Member of the Canadian Parliament for Charlevoix
- In office 1872–1876
- Preceded by: Simon-Xavier Cimon
- Succeeded by: Hector-Louis Langevin
- In office 1878–1879
- Preceded by: Hector-Louis Langevin
- Succeeded by: Joseph-Stanislas Perrault

Member of the Legislative Assembly of Quebec for Chicoutimi-Saguenay
- In office 1867–1874
- Succeeded by: Michel Guillaume Baby

Member of the Legislative Assembly of the Province of Canada for Chicoutimi—Saguenay
- In office 1863–1867
- Preceded by: David Edward Price
- Succeeded by: None

Personal details
- Born: December 27, 1827 La Malbaie, Lower Canada
- Died: January 4, 1879 (aged 51) Quebec City, Quebec
- Party: Liberal

= Pierre-Alexis Tremblay =

Pierre-Alexis "Pitre" Tremblay (December 27, 1827 - January 4, 1879) was a surveyor and Quebec political figure. He was a Liberal Member of Parliament from 1867 to 1875 and 1878 to 1879.

He was born in La Malbaie, Lower Canada, in 1827 and studied at the Petit Séminaire of Quebec. Near the end of 1853, he began carrying out surveys in the Saguenay region. As a journalist, he contributed to a number of newspapers of the time: Le Canadien, La Nation, Le National, L’Événement and L’Éclaireur. He was elected to Legislative Assembly of the Province of Canada for Chicoutimi—Saguenay in an 1865 by-election.

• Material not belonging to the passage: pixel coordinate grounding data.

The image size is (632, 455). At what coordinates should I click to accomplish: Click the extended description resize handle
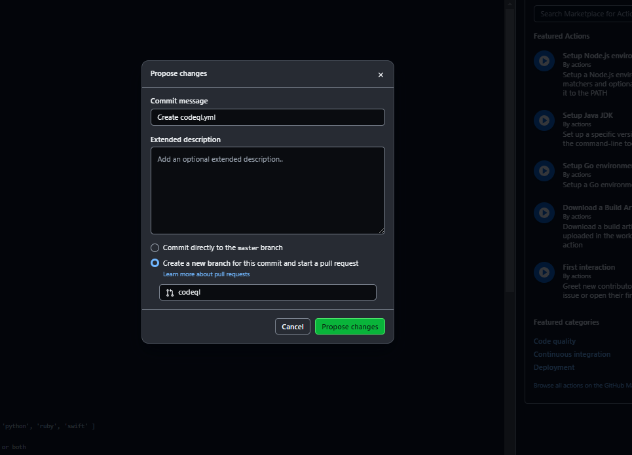pyautogui.click(x=381, y=230)
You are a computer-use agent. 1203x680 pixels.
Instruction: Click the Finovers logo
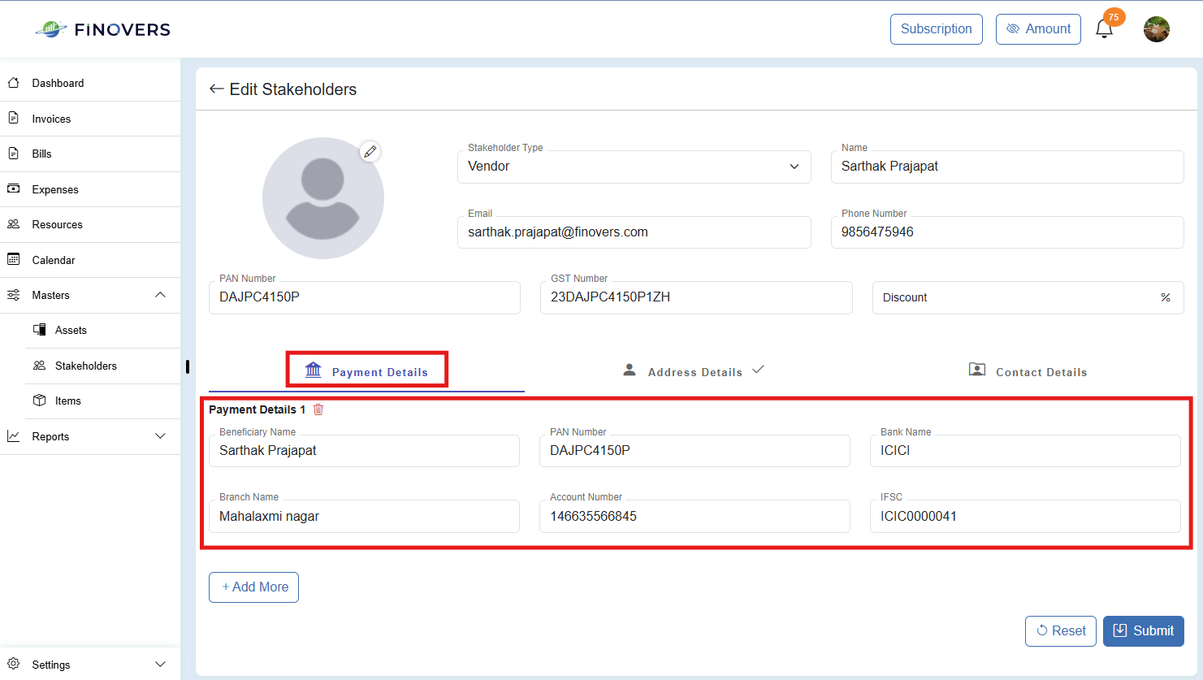click(103, 29)
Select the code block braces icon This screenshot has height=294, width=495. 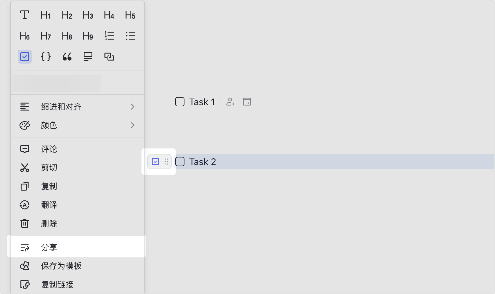pos(46,57)
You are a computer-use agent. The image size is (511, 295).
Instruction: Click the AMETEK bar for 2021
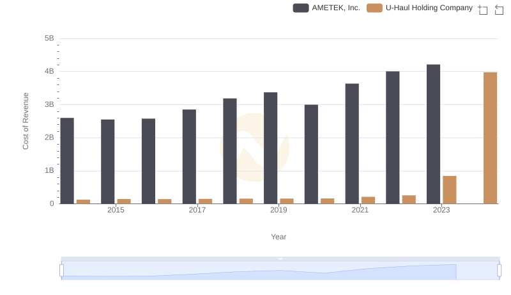352,143
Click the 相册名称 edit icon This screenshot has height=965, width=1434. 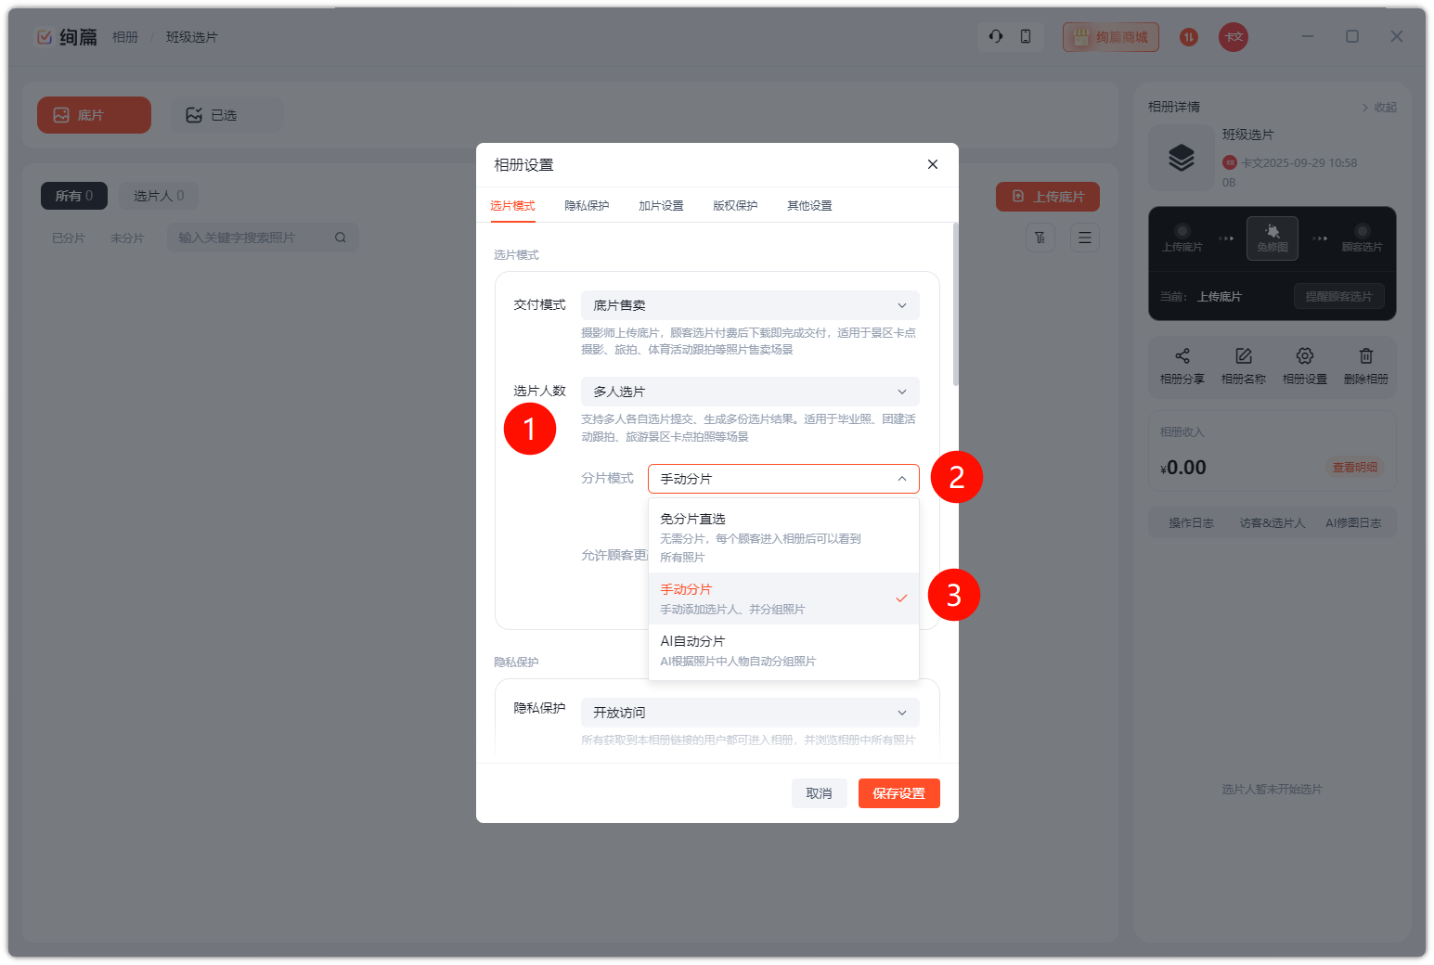tap(1243, 356)
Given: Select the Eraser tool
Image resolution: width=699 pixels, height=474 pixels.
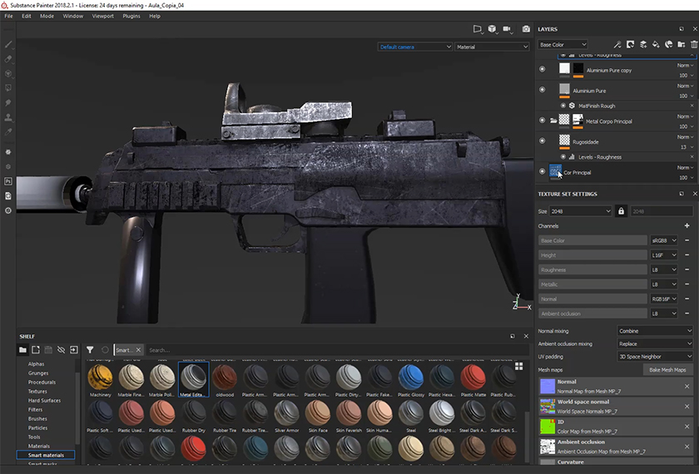Looking at the screenshot, I should (x=8, y=59).
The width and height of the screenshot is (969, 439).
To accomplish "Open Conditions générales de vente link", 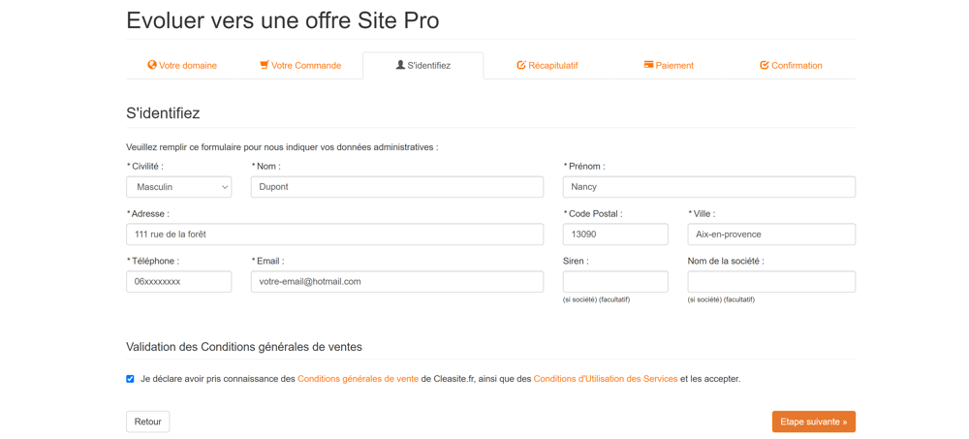I will (x=358, y=379).

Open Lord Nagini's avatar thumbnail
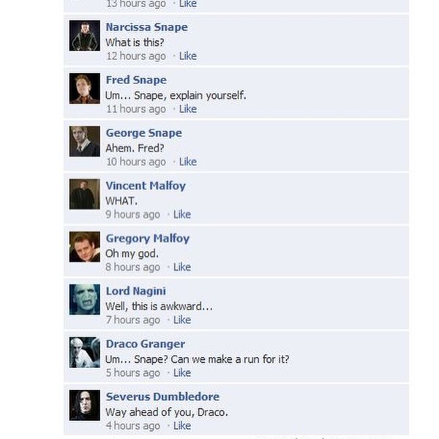85,299
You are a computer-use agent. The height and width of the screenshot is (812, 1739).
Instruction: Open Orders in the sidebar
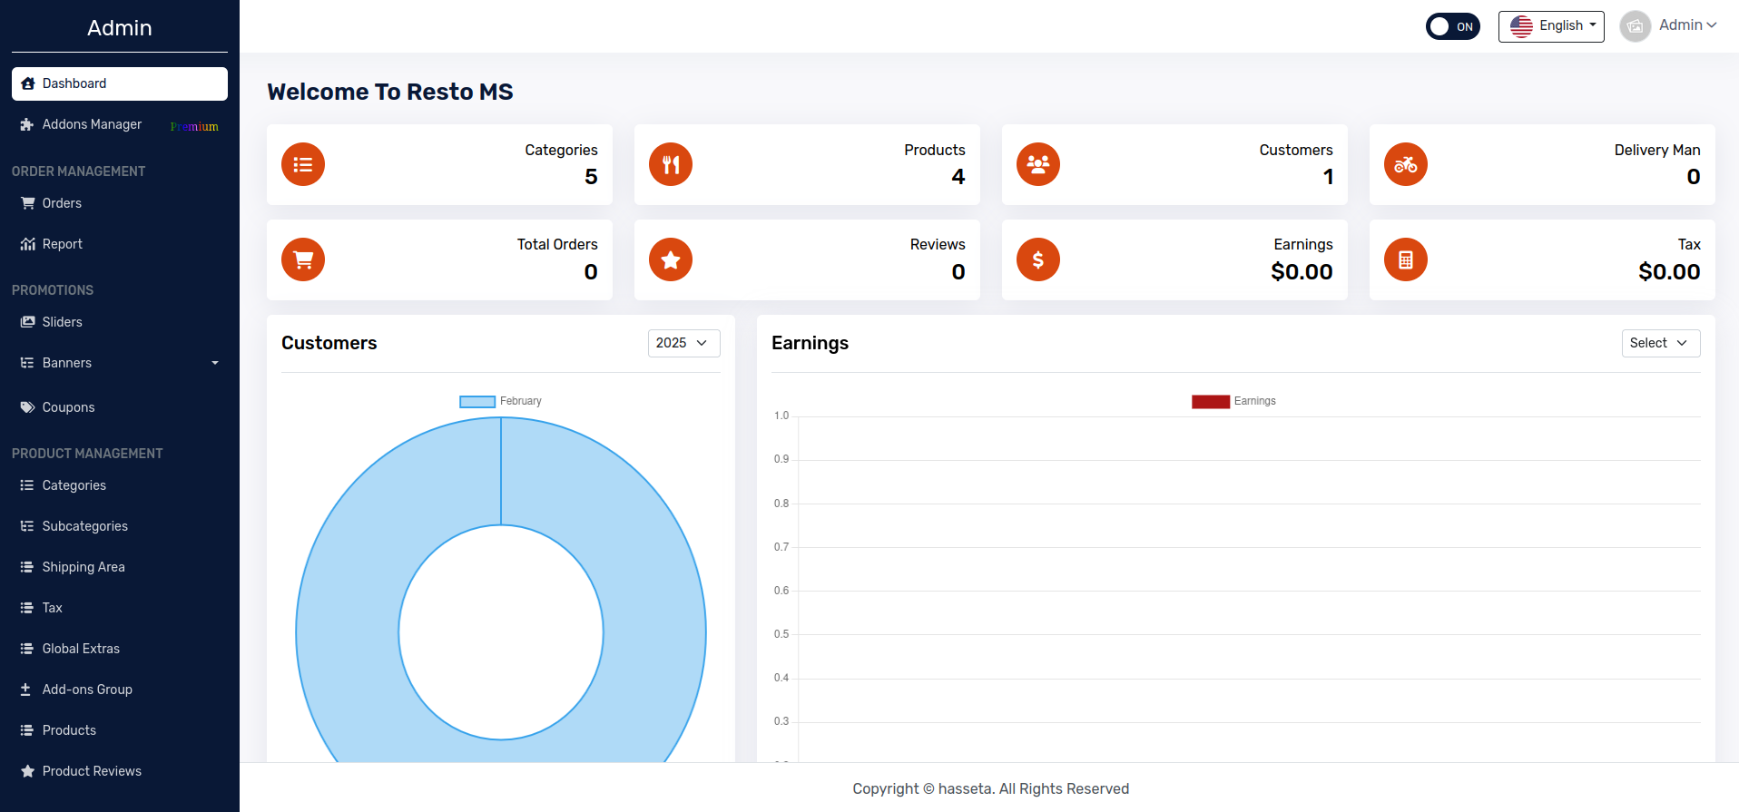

In 1867, he was elected to the Legislative Assembly of Quebec in Chicoutimi-Saguenay; in the same year he was elected to the House of Commons of Canada in the same riding; such dual mandates were legal at the time. He was re-elected provincially in 1871 in the same seat, and in 1872 he was elected in Charlevoix federally. He resigned from the Quebec seat in 1874 when holding seats in both legislatures became illegal. His election in Charlevoix was invalidated in August 1875. He was defeated in a by-election held in 1876 but was able to overturn this result in the Supreme Court of Canada in 1877 by demonstrating that the Quebec clergy had exerted undue influence against him during the election. He represented Charlevoix federally from 1878 until his death in Quebec City in 1879.

From 1862 to 1868, he was involved with Félicité Angers, better known as the author Laure Conan, but he married Mary Ellen Connoly in 1870.